DIRECTIONS FOR THIS TASK:
Count the lines in the records below that contain the word "arrow" and give only that number.

EXERCISE MATERIAL:
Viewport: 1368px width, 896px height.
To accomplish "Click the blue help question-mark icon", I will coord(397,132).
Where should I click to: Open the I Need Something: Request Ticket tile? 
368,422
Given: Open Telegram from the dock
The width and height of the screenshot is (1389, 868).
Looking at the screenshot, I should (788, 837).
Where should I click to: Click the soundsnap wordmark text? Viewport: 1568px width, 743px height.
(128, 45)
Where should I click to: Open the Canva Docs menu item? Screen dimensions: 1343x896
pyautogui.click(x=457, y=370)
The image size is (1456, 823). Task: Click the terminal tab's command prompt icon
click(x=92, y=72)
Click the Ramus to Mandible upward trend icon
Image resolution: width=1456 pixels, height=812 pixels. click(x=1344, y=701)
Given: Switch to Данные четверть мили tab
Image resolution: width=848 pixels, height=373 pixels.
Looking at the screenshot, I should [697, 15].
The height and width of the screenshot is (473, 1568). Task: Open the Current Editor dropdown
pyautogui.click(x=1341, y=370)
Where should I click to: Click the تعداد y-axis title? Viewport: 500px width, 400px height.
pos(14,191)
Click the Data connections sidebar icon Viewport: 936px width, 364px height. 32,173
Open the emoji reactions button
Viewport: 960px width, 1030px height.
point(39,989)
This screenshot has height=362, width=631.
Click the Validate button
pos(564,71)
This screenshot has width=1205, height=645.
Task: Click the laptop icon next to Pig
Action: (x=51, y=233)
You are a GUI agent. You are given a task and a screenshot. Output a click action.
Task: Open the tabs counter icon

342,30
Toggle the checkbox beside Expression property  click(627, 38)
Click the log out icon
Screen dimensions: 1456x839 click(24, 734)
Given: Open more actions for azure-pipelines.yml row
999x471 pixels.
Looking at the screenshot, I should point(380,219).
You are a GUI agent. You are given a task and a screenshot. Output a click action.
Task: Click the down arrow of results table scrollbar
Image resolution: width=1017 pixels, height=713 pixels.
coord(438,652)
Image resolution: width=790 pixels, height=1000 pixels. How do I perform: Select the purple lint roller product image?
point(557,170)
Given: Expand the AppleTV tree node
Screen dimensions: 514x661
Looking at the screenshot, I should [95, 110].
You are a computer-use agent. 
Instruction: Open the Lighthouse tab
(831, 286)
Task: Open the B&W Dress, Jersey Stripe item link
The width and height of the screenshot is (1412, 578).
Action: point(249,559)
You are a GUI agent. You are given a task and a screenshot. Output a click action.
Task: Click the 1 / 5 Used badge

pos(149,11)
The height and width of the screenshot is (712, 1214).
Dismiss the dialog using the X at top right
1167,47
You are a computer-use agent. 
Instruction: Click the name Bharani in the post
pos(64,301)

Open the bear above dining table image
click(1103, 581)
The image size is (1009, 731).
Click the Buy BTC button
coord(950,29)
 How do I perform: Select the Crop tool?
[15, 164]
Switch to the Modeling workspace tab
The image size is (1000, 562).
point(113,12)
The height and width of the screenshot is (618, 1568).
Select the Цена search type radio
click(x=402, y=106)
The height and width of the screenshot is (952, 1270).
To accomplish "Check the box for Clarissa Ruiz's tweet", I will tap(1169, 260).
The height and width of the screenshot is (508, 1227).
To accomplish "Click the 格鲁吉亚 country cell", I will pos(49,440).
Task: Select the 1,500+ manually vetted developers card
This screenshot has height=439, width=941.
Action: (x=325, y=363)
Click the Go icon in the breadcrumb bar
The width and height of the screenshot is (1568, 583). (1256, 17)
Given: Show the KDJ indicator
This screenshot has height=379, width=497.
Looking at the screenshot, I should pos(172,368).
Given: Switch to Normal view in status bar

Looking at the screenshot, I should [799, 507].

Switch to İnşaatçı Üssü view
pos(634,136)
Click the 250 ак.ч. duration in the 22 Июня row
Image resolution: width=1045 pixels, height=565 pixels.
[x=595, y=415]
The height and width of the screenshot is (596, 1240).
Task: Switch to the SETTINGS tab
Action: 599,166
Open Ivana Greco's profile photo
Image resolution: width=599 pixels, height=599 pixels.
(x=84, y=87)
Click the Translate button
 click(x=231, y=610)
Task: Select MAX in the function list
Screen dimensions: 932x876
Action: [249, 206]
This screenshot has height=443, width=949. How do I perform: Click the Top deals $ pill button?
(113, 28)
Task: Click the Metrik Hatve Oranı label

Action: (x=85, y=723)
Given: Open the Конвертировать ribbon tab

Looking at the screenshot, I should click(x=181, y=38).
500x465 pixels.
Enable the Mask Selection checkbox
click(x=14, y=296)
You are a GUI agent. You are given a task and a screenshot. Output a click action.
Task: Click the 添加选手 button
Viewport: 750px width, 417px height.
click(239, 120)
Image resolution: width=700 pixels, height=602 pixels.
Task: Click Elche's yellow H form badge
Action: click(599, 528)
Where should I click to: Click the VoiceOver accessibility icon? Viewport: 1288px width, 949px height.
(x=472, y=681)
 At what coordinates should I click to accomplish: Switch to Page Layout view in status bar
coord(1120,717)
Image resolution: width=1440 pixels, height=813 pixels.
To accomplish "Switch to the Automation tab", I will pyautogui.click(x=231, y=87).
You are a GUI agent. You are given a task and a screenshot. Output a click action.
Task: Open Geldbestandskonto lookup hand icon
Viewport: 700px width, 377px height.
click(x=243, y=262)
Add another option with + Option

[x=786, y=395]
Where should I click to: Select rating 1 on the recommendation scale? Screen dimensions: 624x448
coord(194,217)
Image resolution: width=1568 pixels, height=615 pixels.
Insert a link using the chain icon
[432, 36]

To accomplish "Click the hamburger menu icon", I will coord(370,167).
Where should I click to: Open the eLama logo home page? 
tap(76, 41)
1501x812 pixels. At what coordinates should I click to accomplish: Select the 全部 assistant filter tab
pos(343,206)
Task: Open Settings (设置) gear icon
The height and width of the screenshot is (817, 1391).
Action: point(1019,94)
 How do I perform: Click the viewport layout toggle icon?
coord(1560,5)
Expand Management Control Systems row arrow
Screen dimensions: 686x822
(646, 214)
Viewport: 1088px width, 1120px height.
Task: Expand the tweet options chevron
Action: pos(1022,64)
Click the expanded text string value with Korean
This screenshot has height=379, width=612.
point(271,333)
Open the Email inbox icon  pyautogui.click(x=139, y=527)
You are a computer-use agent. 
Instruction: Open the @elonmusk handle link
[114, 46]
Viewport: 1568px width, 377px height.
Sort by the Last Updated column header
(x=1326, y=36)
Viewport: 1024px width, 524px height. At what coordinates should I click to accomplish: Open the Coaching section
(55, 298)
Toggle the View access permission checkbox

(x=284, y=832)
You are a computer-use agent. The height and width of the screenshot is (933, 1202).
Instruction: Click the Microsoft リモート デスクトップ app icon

RESULT BELOW:
2